O problema invisível
Na prática, os investimentos são quase sempre avaliados da seguinte forma:
- Projeto A: caso de negócio positivo
- Projeto B: risco aceitável
- Projeto C: estrategicamente importante
Todas as decisões são corretas em si mesmas.
Mas as empresas não gerem projectos individuais. Gere portfólios.
E é precisamente aqui que ocorre a maior perda económica:
Não por causa dos projectos errados - mas porque não se escolheram combinações melhores.
Porque é que os bons projectos ainda podem custar dinheiro
Todos os projectos imobilizam:
- Capital
- Pessoal
- Atenção dos gestores
- Riscos
- Tempo
Estes recursos não estão disponíveis para outros projectos.
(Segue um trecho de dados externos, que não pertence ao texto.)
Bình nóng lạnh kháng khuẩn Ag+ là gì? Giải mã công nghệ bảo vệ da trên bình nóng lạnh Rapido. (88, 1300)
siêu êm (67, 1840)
Numa carteira com 30, 50 ou 100 projectos, isto resulta em milhões de combinações possíveis.
A maioria destas combinações nunca é considerada. Não porque sejam ignoradas - mas porque são fisicamente invisíveis são fisicamente invisíveis.
Isto não é um problema de gestão.
É um problema de combinação.
Um conselho de administração só pode decidir o que pode ver.
Se apenas os projectos individuais são visíveis, as decisões só podem ser tomadas entre projectos individuais.
O que permanece invisível é o verdadeiro valor:
A melhor combinação de projectos de todas as combinações possíveis dos teus potenciais projectos.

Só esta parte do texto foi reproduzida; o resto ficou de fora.